Een metaalbewerkingsbedrijf houdt zich bezig met het fabriceren van stalen funderingen voor offshore windparken. Vanwege de zware constructies die gefabriceerd worden gelden binnen het bedrijf strenge veiligheidsregels. Er is een schriftelijk beleid dat verbiedt om tijdens het werk onder invloed van alcohol en drugs te zijn. Ter zake geldt een “zero tolerance” beleid.

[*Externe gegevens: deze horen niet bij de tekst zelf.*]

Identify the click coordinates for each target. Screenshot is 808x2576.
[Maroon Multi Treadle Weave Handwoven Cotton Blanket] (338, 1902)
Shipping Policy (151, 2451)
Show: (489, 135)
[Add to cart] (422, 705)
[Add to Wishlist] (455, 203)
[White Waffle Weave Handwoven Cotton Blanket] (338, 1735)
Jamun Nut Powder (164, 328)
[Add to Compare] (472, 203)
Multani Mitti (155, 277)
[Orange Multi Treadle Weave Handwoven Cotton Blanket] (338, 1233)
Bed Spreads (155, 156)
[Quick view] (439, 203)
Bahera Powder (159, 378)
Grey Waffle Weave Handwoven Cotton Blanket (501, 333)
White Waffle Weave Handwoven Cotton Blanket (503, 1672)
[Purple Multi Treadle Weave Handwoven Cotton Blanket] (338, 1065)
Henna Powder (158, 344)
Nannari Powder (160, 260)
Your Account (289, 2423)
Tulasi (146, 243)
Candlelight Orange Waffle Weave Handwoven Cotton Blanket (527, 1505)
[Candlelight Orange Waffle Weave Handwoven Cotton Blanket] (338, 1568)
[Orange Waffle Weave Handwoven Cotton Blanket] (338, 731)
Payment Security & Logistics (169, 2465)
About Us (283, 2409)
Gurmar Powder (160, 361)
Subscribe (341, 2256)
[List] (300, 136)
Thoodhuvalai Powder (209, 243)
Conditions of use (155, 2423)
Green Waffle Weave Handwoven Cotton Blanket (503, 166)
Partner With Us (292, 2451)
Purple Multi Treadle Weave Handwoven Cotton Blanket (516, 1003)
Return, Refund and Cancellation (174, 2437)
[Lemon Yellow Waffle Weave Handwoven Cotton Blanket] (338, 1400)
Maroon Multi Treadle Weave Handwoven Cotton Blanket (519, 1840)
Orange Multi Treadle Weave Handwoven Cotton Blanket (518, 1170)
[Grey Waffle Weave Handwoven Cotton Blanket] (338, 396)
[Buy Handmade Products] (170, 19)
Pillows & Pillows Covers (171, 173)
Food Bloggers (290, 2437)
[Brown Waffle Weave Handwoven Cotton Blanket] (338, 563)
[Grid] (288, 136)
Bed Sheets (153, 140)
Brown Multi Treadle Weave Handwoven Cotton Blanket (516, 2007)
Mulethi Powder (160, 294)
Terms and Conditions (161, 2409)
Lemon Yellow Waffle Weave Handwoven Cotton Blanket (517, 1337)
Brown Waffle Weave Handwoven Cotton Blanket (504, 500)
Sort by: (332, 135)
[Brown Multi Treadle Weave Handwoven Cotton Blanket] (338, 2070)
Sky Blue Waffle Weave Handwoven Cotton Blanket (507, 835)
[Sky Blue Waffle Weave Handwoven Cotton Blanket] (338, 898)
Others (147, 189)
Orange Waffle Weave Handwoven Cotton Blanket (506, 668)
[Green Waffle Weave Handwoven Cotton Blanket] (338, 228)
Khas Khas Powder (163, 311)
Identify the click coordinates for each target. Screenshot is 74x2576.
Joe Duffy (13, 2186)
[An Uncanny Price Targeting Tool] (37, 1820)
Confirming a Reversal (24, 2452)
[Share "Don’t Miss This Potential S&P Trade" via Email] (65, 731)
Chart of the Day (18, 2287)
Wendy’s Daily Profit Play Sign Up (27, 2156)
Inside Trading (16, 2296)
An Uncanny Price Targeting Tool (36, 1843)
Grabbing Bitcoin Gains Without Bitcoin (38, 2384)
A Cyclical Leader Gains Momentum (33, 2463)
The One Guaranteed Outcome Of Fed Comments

Het bedrijf laat door een extern bureau onaangekondigde controles aan de poort verrichten. Een werknemer die verantwoordelijk is voor de kwaliteitsinspecties wordt bij één van deze controles positief getest op cannabis. Nadat een drugshond de betreffende werknemer had geselecteerd was bij de werknemer een speekseltest afgenomen, waarbij hij positief bevonden werd. Desgevraagd gaf de werknemer aan de avond tevoren cannabis te hebben gebruikt. Na de test hebben managers van het bedrijf in een gesprek vastgesteld dat de werknemer rood doorlopen ogen had, dat hij verdoofd overkwam, dat hij een vreemde grijns op zijn gezicht had en dat hij stoned leek. Van de mogelijkheid van een tweede speekseltest heeft de werknemer geen gebruik willen maken.
In een vervolggesprek een dag later geeft de werknemer aan dat hij in de nacht voorafgaande aan zijn dienst cannabis had gebruikt maar dat hij niet wist dat dat bij aanvang van de dienst (elf uur later) nog in zijn lichaam aanwezig zou zijn. Als de werknemer niet ingaat op een aanbod van de werkgever om de arbeidsovereenkomst met wederzijds goedvinden te beëindigen, verzoekt de werkgever de kantonrechter om de arbeidsovereenkomst te ontbinden.
De kantonrechter stelt voorop dat de werkgever niet het gebruik van cannabis maar het bij aanvang van de werkzaamheden onder invloed zijn van cannabis dient te bewijzen.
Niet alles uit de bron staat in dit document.